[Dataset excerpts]
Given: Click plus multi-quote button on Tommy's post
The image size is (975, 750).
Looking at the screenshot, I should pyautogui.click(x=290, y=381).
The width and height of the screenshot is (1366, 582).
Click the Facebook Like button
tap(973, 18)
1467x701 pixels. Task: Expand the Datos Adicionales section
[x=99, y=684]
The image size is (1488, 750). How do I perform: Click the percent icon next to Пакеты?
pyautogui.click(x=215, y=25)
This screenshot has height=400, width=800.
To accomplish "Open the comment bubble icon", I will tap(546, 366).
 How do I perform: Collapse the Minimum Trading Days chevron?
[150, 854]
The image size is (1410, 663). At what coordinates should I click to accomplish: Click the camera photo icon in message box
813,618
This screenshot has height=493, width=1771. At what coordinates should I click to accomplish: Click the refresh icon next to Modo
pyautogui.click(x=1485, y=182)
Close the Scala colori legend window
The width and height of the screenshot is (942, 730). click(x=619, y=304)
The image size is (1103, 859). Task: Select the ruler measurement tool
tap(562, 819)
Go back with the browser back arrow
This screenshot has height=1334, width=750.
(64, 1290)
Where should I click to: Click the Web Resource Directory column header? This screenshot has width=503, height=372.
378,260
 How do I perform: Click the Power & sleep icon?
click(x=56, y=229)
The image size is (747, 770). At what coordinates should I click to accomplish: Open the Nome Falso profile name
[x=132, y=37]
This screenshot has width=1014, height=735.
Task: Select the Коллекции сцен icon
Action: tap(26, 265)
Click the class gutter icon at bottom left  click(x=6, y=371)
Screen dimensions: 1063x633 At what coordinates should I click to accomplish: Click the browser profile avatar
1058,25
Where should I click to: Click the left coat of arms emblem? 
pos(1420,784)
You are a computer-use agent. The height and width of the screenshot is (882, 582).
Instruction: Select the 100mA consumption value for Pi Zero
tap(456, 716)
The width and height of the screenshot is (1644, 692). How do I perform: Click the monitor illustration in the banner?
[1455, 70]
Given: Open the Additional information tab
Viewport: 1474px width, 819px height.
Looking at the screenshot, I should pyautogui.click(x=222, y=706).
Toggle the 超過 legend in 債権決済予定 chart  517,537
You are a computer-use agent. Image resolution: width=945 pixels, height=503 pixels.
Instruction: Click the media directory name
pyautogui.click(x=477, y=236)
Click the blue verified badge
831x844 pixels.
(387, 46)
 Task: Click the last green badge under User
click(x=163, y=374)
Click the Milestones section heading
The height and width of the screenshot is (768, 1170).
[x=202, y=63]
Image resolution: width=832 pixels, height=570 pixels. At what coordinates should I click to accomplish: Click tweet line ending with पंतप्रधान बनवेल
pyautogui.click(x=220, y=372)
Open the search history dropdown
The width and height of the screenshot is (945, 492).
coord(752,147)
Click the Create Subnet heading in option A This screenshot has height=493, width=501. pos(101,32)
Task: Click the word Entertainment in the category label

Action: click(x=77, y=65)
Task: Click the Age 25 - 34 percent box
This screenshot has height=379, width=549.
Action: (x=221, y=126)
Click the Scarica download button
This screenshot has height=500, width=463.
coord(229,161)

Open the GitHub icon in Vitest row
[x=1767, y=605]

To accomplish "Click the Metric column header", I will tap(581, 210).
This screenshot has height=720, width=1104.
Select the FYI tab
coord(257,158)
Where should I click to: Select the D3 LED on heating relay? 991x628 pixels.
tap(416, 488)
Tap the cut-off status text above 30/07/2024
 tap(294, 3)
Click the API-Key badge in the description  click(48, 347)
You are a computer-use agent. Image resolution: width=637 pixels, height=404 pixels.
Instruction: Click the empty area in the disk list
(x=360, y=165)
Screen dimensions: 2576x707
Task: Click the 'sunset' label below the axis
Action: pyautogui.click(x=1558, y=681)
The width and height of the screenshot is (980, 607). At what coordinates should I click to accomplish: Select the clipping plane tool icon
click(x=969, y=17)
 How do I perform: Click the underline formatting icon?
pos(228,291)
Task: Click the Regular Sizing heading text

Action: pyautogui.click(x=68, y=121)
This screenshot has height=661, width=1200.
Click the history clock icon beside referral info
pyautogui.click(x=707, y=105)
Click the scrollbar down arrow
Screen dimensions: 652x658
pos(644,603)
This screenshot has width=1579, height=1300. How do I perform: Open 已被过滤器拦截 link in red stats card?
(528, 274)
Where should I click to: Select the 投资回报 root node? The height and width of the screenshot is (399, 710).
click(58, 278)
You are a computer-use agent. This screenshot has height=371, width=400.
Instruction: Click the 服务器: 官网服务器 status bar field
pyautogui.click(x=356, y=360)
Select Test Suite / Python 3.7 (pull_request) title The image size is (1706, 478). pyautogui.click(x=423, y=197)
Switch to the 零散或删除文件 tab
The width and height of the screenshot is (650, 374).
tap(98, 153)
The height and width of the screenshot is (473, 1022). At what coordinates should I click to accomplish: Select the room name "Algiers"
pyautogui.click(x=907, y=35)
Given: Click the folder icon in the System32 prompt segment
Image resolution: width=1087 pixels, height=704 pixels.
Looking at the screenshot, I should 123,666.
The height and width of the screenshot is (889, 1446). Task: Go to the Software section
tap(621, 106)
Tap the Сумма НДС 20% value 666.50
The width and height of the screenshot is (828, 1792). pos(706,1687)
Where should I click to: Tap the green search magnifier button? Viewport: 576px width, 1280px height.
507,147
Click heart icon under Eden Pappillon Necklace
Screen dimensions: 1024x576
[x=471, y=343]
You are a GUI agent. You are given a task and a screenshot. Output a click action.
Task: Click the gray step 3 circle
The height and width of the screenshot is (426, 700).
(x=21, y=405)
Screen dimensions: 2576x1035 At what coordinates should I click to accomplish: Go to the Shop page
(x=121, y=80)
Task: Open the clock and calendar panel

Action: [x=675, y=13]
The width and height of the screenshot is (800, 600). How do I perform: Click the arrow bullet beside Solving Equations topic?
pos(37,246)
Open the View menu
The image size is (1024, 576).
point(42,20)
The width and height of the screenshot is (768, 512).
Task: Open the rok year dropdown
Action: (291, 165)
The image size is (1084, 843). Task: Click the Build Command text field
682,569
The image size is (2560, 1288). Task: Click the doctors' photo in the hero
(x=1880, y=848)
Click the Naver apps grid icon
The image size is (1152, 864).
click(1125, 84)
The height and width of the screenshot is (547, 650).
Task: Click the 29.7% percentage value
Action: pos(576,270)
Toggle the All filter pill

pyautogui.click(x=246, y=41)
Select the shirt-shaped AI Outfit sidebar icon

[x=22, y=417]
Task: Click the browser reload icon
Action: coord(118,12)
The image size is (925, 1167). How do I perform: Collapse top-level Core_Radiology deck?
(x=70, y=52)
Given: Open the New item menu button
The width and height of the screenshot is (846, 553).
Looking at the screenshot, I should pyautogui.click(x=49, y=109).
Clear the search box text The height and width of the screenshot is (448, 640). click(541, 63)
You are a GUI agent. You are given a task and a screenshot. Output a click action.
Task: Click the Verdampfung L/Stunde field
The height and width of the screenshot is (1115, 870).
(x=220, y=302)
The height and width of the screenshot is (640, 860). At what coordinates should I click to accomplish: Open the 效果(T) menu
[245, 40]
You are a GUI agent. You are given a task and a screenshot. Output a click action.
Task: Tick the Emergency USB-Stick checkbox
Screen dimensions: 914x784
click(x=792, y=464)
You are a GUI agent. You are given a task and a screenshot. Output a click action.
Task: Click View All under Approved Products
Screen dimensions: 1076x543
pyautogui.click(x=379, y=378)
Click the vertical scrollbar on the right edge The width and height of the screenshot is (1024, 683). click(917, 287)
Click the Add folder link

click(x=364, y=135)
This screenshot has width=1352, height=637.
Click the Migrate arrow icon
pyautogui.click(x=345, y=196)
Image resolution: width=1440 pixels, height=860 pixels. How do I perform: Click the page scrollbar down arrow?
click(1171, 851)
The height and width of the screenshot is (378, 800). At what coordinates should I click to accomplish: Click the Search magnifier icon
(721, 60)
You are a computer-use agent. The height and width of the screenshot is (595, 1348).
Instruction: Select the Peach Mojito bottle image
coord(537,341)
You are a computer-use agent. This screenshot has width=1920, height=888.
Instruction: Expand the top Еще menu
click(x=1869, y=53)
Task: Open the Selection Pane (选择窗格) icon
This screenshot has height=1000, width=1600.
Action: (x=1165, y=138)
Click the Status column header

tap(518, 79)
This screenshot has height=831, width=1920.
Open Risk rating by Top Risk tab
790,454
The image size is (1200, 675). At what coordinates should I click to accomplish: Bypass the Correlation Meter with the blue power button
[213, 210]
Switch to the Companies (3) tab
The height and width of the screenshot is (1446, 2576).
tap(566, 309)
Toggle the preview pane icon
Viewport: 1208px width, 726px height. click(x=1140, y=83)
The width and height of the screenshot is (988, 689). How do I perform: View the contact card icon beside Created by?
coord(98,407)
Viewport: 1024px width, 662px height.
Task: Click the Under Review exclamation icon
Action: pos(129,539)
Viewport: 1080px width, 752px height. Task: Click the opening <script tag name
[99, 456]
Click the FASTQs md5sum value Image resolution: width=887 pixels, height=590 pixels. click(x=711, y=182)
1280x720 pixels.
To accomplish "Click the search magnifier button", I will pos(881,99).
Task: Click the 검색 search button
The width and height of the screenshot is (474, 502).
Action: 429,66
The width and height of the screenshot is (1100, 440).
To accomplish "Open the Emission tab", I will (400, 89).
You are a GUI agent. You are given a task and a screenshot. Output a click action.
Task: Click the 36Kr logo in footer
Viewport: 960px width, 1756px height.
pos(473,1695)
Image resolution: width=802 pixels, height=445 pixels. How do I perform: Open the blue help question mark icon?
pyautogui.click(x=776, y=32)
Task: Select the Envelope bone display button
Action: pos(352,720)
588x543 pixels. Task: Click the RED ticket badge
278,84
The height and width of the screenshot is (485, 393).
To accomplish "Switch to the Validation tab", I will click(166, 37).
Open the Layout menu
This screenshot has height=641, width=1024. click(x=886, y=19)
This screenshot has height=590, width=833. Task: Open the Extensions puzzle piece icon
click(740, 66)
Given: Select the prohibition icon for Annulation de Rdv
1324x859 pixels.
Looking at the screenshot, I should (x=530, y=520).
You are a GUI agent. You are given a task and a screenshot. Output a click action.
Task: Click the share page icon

## YOUR INSTRUCTIONS
Answer with one number only: how many lines above contain the word "computer".

## SOLUTION BELOW
6